Aprenda sobre as árvores do Ibirapuera em um passeio guiado

Passeio baratinho ensina participantes a identificar as várias espécies vegetais presentes no parque

Por: Redação

Com uma enorme quantidade de espécies de árvores, o Parque Ibirapuera é uma zona de respiro na selva de pedra paulistana, um lugar para o qual as pessoas vão para entrar em contato com a natureza e aliviar a tensão do dia a dia. Se você quer aprender mais sobre a diversidade de plantas no parque, não pode perder um passeio guiado que acontece neste sábado, dia 4 de agosto, a partir das 10h.

Para participar é necessário se inscrever aqui e pagar uma taxa de R$5. O ponto de encontro é o banco ao lado da casinha do Bosque da Leitura, entre o Viveiro Manequinho Lopes e a antiga serraria. A entrada mais próxima é pelo portão 7, na avenida República do Líbano.

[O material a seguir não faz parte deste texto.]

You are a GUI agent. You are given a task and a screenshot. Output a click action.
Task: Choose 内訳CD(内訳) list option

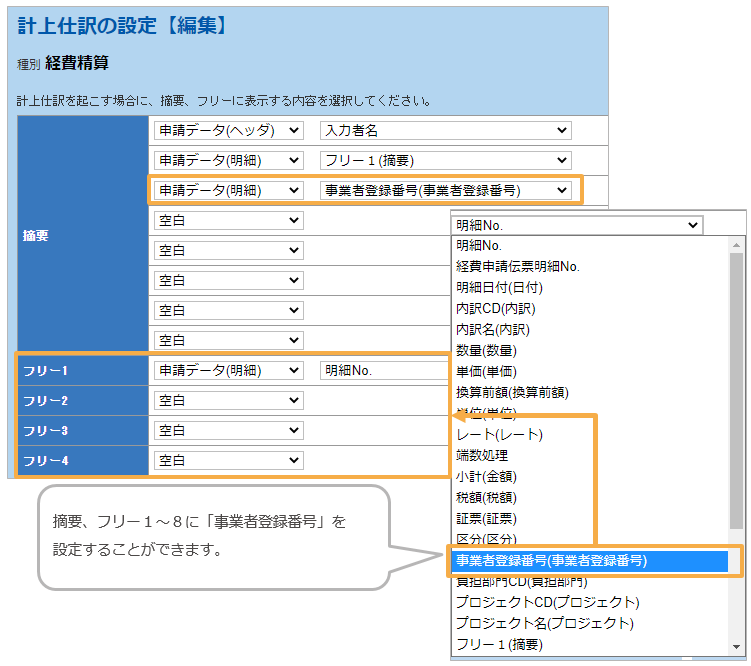click(x=493, y=308)
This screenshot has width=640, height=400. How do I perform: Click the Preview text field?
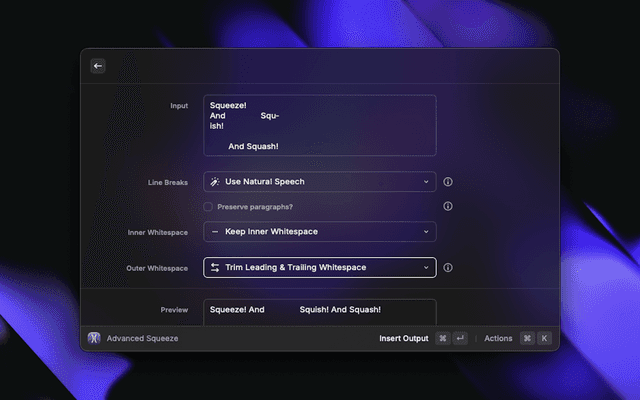[x=320, y=310]
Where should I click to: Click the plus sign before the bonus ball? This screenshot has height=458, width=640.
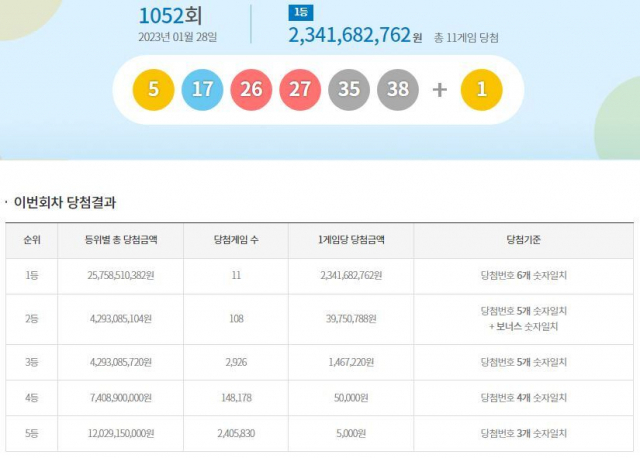[x=439, y=90]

É recomendado usar roupas e calçados confortáveis para caminhada e levar pelo menos um litro de água, máquina fotográfica/celular e lanchinhos leves.

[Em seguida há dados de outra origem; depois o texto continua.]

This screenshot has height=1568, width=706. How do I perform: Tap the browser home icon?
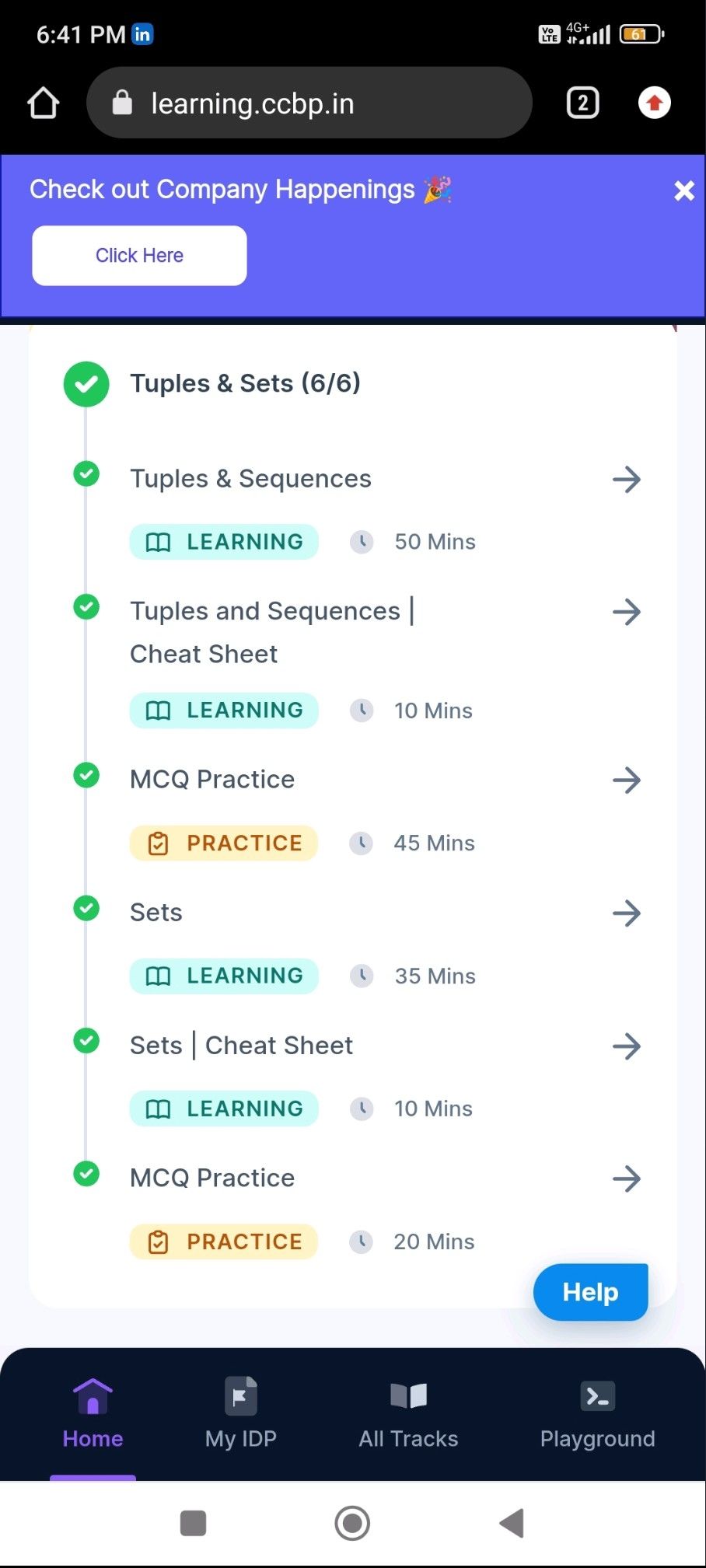click(x=44, y=103)
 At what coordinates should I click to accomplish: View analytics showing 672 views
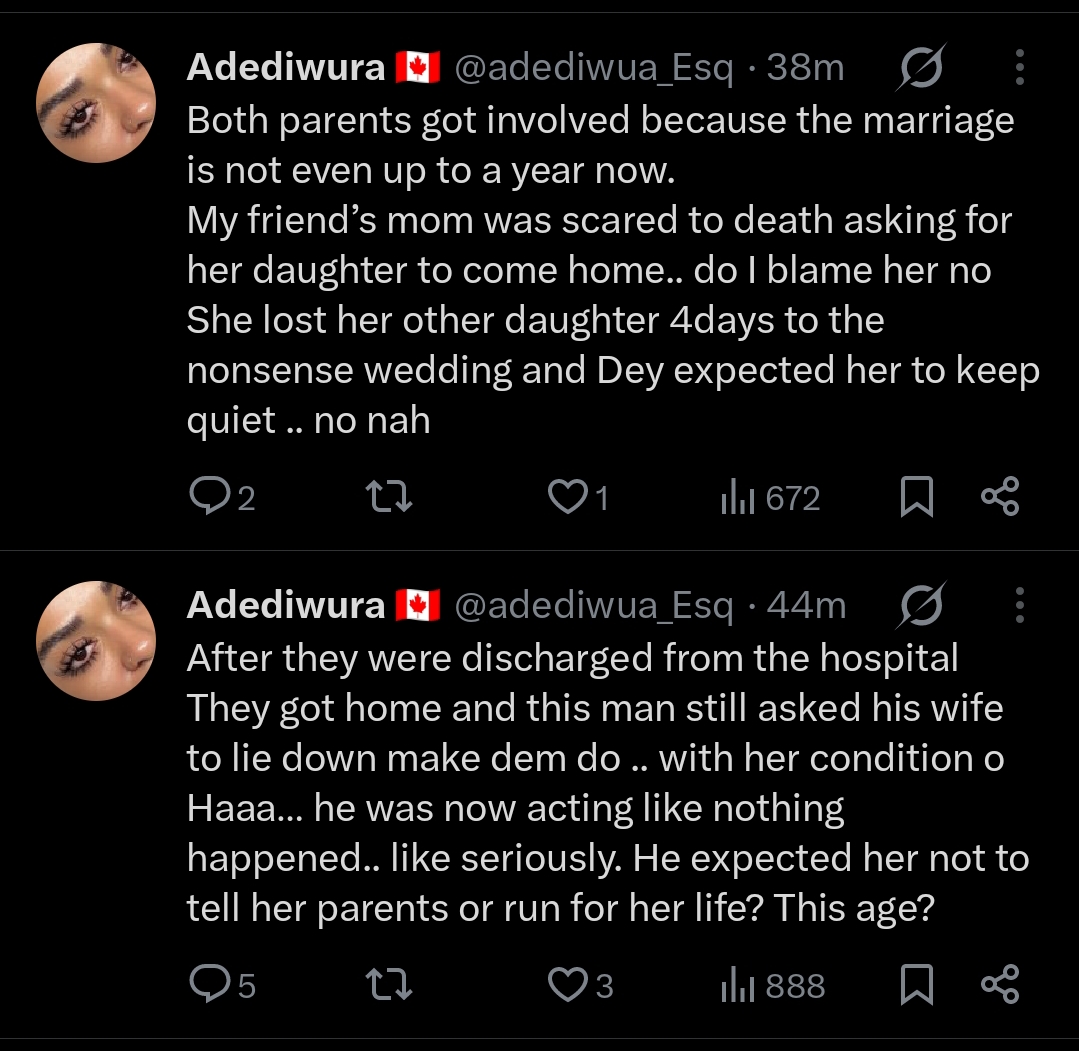point(770,498)
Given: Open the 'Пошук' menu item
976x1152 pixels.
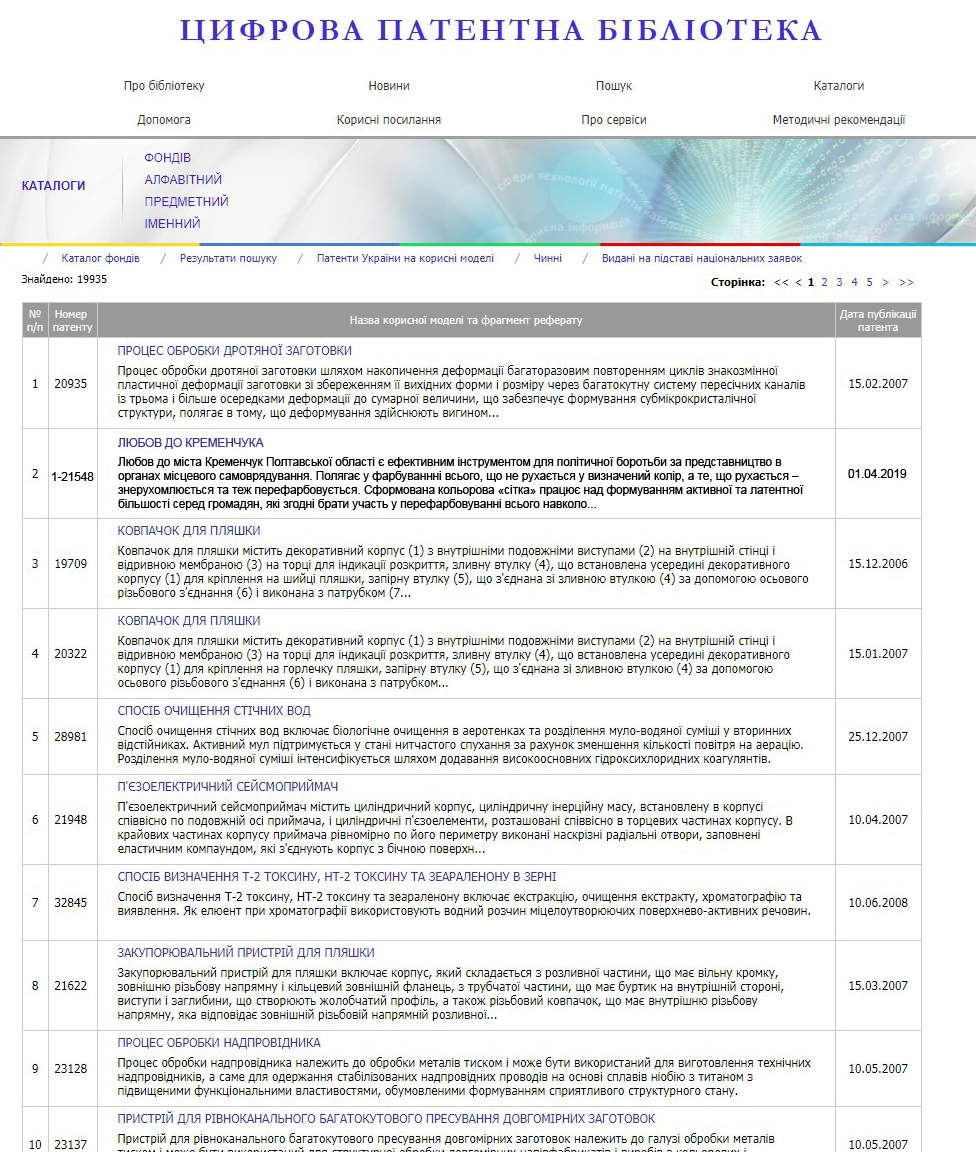Looking at the screenshot, I should [x=613, y=86].
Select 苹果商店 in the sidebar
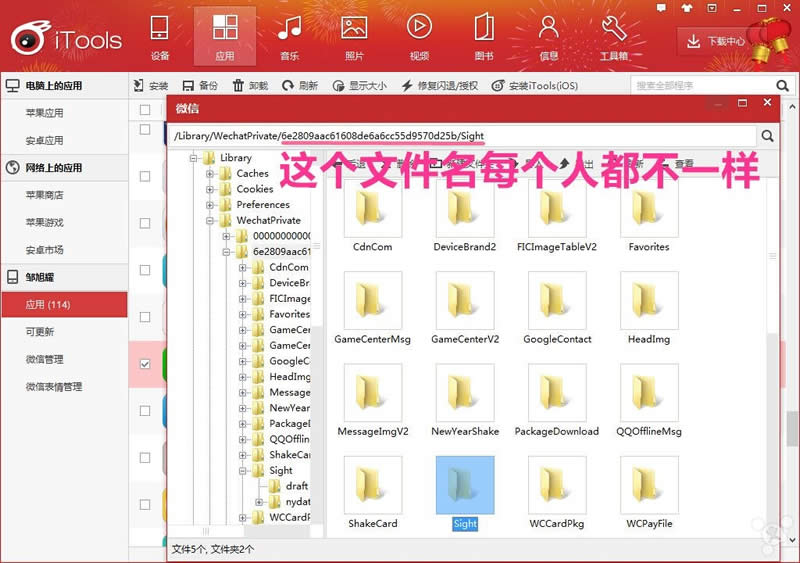800x563 pixels. click(45, 195)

Com duração aproximada de 2h30, a caminhada ensina os participantes a identificar e divulgar aspectos históricos e curiosidades sobre as árvores do parque. Coordenado pela especialista Juliana Gatti, o passeio é organizado pela associação Parque Ibirapuera Conservação e pelo Instituto Árvores Vivas.

Você conhece bem o Ibira?

Que o Parque Ibirapuera é a “praia” de São Paulo todo mundo sabe, mas há muito mais sobre esse lugar incrível do que você pode imaginar. Você sabia, por exemplo, que a extinta companhia aérea Vasp já cogitou construir um aeroporto no terreno ocupado pelo parque?

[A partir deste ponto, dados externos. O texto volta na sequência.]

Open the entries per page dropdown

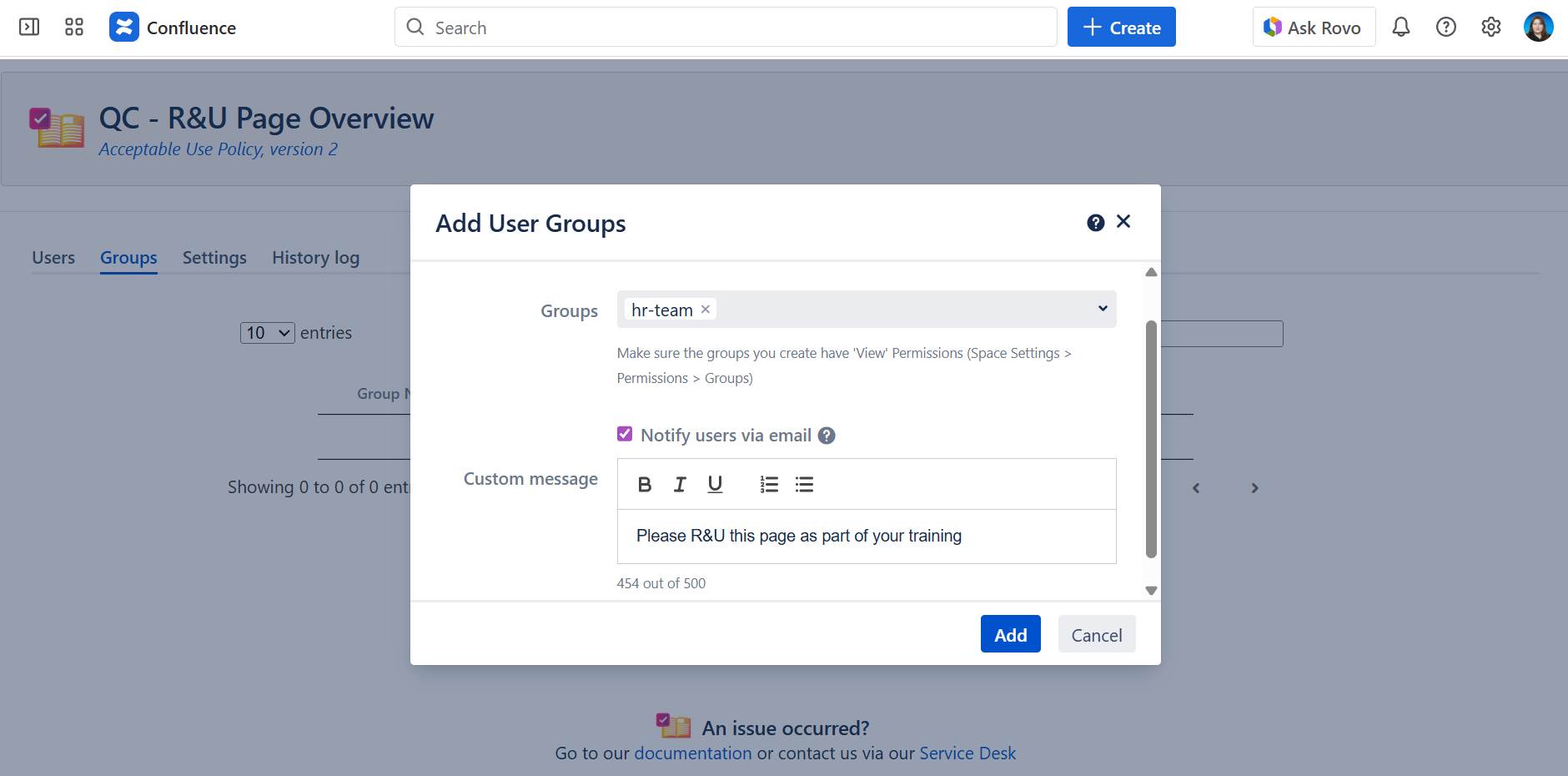click(x=267, y=333)
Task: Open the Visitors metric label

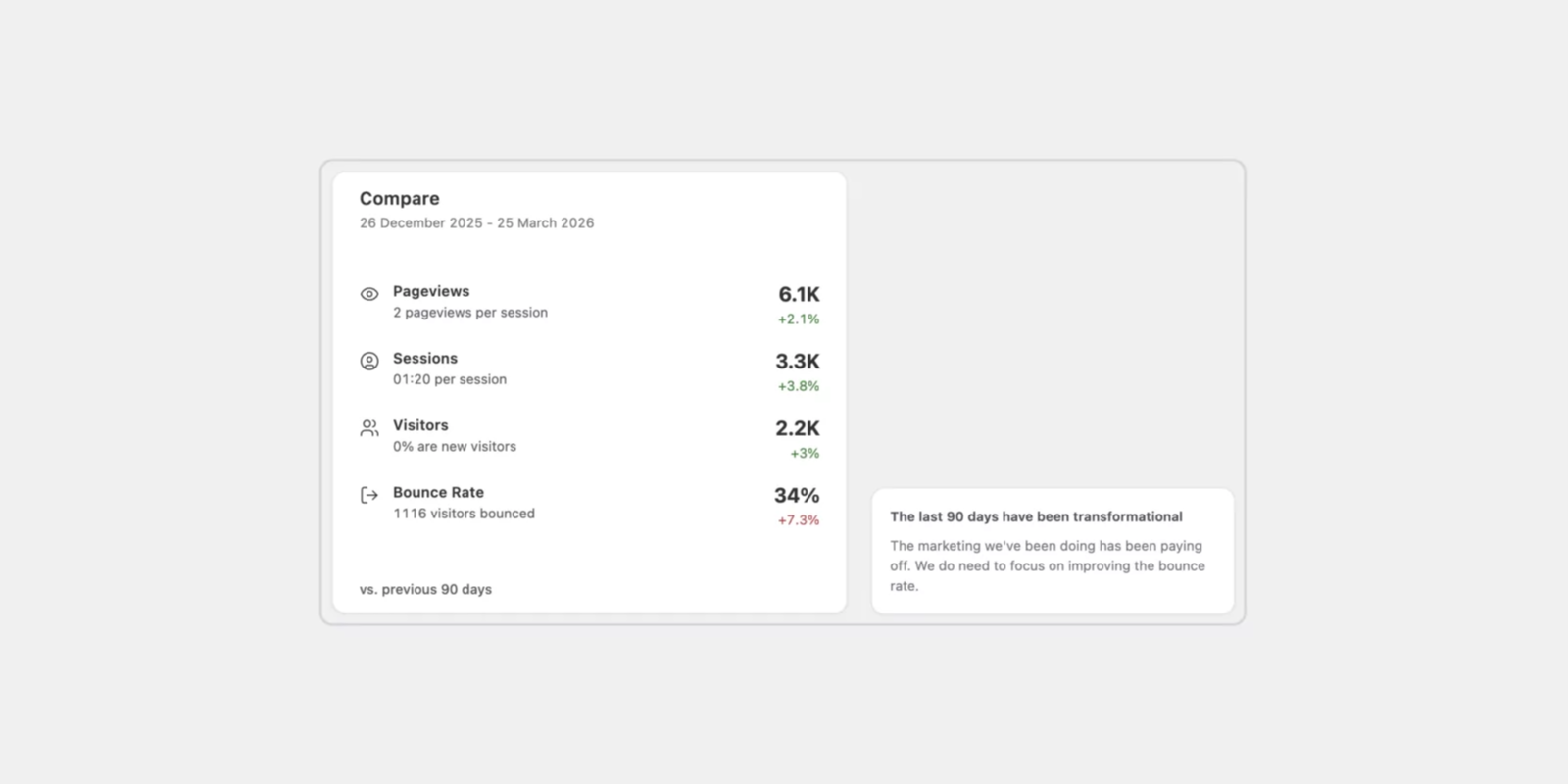Action: point(420,425)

Com 64 anos completos em agosto, o Ibira não é o maior parque da cidade, no entanto, já foi eleito o melhor da América do Sul pelo site de viagens TripAdvisor e é campeão de visitações. O terreno tem cerca de 1,5 milhão de metros quadrados contra cerca de 79 milhões do Parque Estadual da Cantareira.

Inaugurado em 1954, o local teve seus jardins desenhados pelo paisagista Otávio Augusto Teixeira Mendes (1907-1988), cujo projeto foi preferido à proposta apresentada pelo famosos paisagista Roberto Burle Marx (1909-1994).

Já as construções históricas do auditório, museus e marquise são assinadas pelo grande Oscar Niemeyer (1907-2012), que assumiu o projeto depois de um desentendimento entre os arquitetos da primeira equipe de arquitetura.

Para a construção do parque, foram removidos cerca de 180 barracos, onde moravam mais de 200 famílias, que foram morar na favela do Canindé e em terrenos cedidos pela prefeitura. E durante a construção do Complexo Ayrton Senna, foram encontrados quatro décimos de grama de ouro durante as escavações no subsolo.